Centralized collection of system events is a vital element of effective cybersecurity
forensics and analysis. By correlating these events, organizations can uncover an attacker’s activities and trace their movements within the network. This process also supports monitoring, early detection, prevention, and containment efforts. Pyramid outlines the necessary inventories of systems and related data that must be collected to enable thorough cyber forensic investigations. It is essential to understand that different systems generate different types of event logs; therefore, efforts are made to present a unified and coherent view of potential breaches.

Firewalls, data diodes, and other network access control technologies are used to
enforce segmentation between sensitive internal systems and less sensitive internal or external systems. Systems are categorized into security zones based on their sensitivity, and each zone is segmented according to internal risk management policies, third-party requirements, and regulatory compliance obligations.

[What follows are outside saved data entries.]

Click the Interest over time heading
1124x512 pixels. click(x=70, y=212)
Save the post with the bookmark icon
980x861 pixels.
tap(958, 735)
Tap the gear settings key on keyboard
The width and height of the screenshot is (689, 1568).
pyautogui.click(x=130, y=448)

Remote access security is a critical pillar of a robust cybersecurity program. Threat actors frequently exploit weaknesses in remote access controls to breach an organization’s perimeter, or access systems from within the organizations network boundary. Pyramid designs and implements both technologies and processes to ensure
secure access to protected assets. The rigor of these access controls is aligned with the sensitivity of the assets and any applicable regulatory requirements.

Malware protection technologies are managed to enable proactive detection,
quarantine, and removal of malicious software. A mature solution operates seamlessly across heterogeneous systems and provides centralized visibility through a unified interface, allowing for efficient administration and rapid response to threats.

Data transfer architectures and solutions are designed for networks and systems with elevated security requirements, enabling the secure exchange of files to and from these environments. These measures are particularly relevant for air-gapped systems, where file transfers are minimal but must be conducted with the highest level of security to prevent the introduction or spread of malicious code.

Centralized management solutions are used to monitor and deploy software updates, supporting an organization’s broader system security lifecycle management processes. These tools help ensure that systems remain up to date and aligned with security best practices.

A comprehensive vulnerability management solution enables large-scale detection and analysis of known vulnerabilities across an organization’s technology landscape. These
vulnerabilities can be exploited by malicious actors to gain unauthorized access, conduct reconnaissance, exfiltrate data, or disrupt operations. A vulnerability assessment produces a remediation roadmap based on the vulnerability severity, impact to the organization, and level of effort required to remediate each vulnerability.

A process is designed around an architecture that collects system events and categorizes them to enhance visibility for the timely detection of security-related incidents across networks and systems. This categorization enables different levels of
insight, ranging from high-level risk dashboards for management to detailed, technical views for engineers. These insights support actionable remediation and effective containment of threats.

A collection of tools and processes which are interrogated to provide management-level views of cybersecurity posture across wide-ranging controls and requirements, from operational metrics to executive-level metrics.